Extending valuation to function field

Question

I'm reading Serre's Algebraic groups and I was not able to understand a definition he gave there. Let $(X, \mathscr{O}_X)$ be a smooth projective curve. One defines $$ \mathscr{O}_{X,p} = \varinjlim_{p\in U \subseteq X} \mathscr{O}_X(U) $$ and $$ k(X) = \varinjlim_{U \subseteq X} \mathscr{O}_X(U) $$ which induces injections $$ \mathscr{O}_X(X) \to \mathscr{O}_{X,p} \to k(X). $$ Since $X$ is smooth $\mathscr{O}_{X,p}$ is a DVR. Let $\nu_p$ be its associated valuation.
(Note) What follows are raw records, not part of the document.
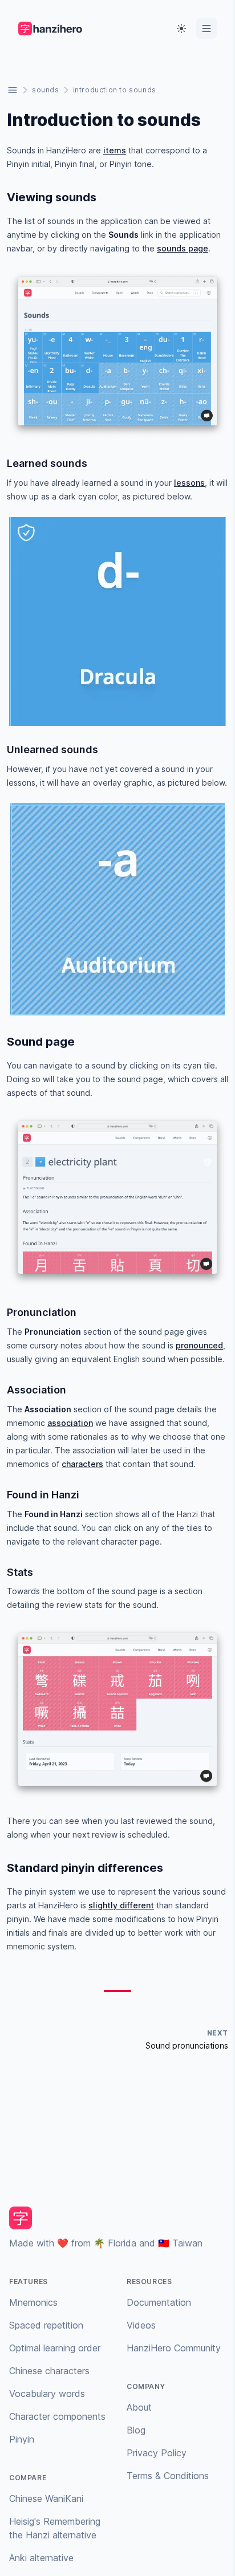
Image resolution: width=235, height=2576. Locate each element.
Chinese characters (49, 2370)
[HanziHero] (50, 28)
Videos (141, 2325)
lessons (189, 482)
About (139, 2407)
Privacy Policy (157, 2453)
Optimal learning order (54, 2348)
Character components (57, 2416)
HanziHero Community (174, 2348)
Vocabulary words (47, 2393)
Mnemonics (33, 2302)
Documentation (159, 2302)
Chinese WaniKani (46, 2498)
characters (82, 1464)
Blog (136, 2430)
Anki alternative (41, 2557)
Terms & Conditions (168, 2475)
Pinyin (21, 2439)
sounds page (182, 248)
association (70, 1423)
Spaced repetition (46, 2325)
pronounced (199, 1345)
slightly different (121, 1905)
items (114, 150)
How is this valuation extended to $k(X)$? Serre says that if $f = ut^n$ where $u$ is an invertible element in $\mathscr{O}_{X,p}$ and $t$ a uniformizing parameter of $\mathscr{O}_{X,p}$ then $\nu_p(f) = n$. However, this is only defining $\nu_p$ for elements in $\mathscr{O}_{X,p}$ not $k(X)$. Am I missing something?

Answer 1

$\mathcal O_{X, p}$ is an integral domain, and $k(X)$ is its field of fractions.

Therefore, seeing that all elements in $\mathcal O_{X, p}$ can be written in the form $u t^n$ with $u$ a unit and $n \geq 0$, it must be the case that all elements in $k(X)$ can be written in the form $u t^n$ with $n$ positive or negative.

So for a given $f \in k(X)$, $v_p(f)$ can take any value in $\mathbb Z \cup \{ \infty \}$. Such an $f$ is contained in $\mathcal O_{X, p}$ if and only if $v_p(f) \geq 0$.